* _TASK PROMPT_: Filter the entries down to the lines containing "agent", and copy those lines.

** DATA EXCERPTS follows **

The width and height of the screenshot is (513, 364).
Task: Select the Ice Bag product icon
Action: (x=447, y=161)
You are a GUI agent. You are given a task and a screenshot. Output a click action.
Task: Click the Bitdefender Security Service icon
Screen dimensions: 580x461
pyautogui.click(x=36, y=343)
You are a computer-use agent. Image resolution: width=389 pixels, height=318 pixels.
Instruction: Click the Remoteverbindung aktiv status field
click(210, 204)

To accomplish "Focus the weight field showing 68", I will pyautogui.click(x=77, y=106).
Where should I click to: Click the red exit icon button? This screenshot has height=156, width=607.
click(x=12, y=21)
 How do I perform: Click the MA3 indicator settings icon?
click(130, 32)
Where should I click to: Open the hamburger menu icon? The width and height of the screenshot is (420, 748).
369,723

** End of DATA EXCERPTS **
** DATA EXCERPTS follows **

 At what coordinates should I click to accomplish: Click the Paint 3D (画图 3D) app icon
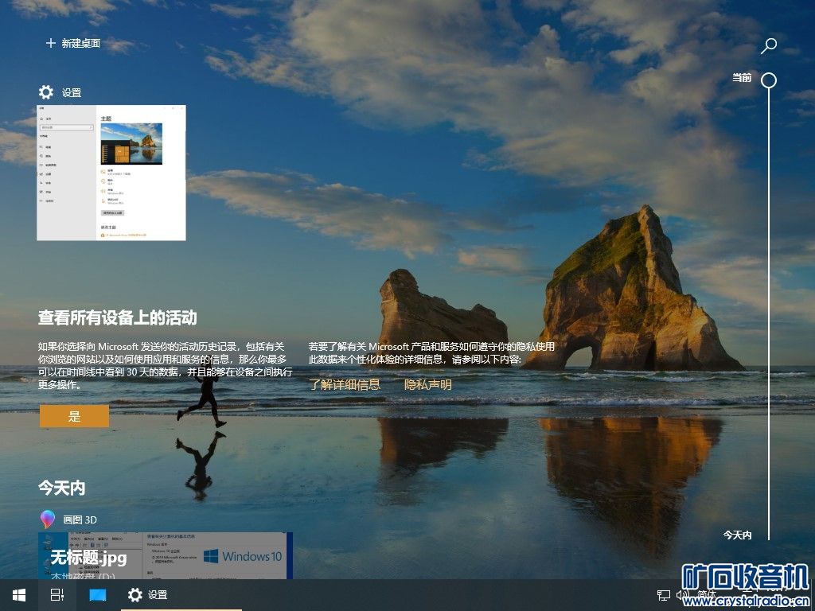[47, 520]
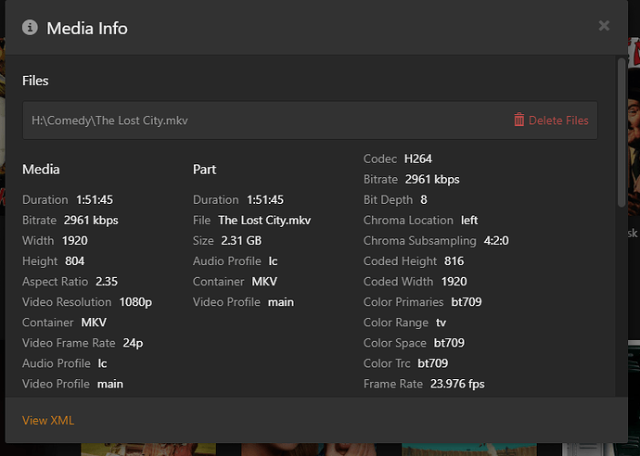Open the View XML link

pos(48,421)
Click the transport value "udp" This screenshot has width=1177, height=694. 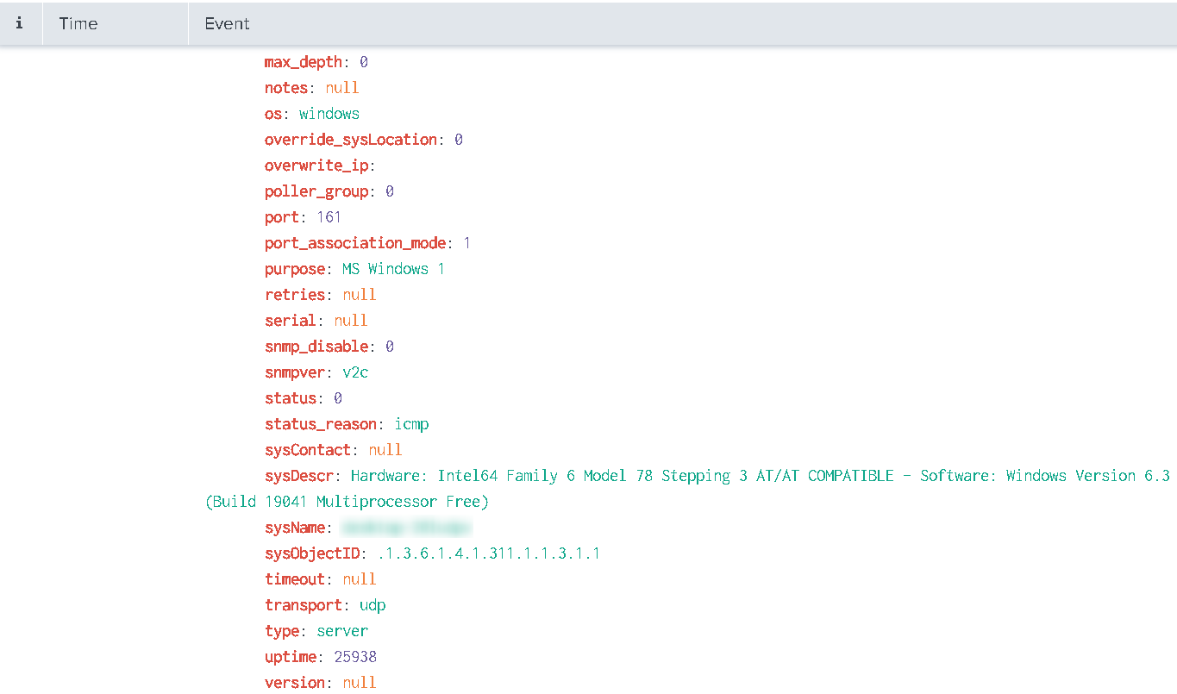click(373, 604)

** End of DATA EXCERPTS **
** DATA EXCERPTS follows **

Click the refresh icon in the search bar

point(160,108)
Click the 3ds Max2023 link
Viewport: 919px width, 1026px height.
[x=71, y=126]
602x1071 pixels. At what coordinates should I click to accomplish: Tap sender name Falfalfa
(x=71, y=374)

** End of DATA EXCERPTS **

* _OUTPUT BELOW_:
You are a GUI agent. You are given a task and a screenshot. Output a click action.
You are a computer-use agent. Image resolution: width=389 pixels, height=318 pixels.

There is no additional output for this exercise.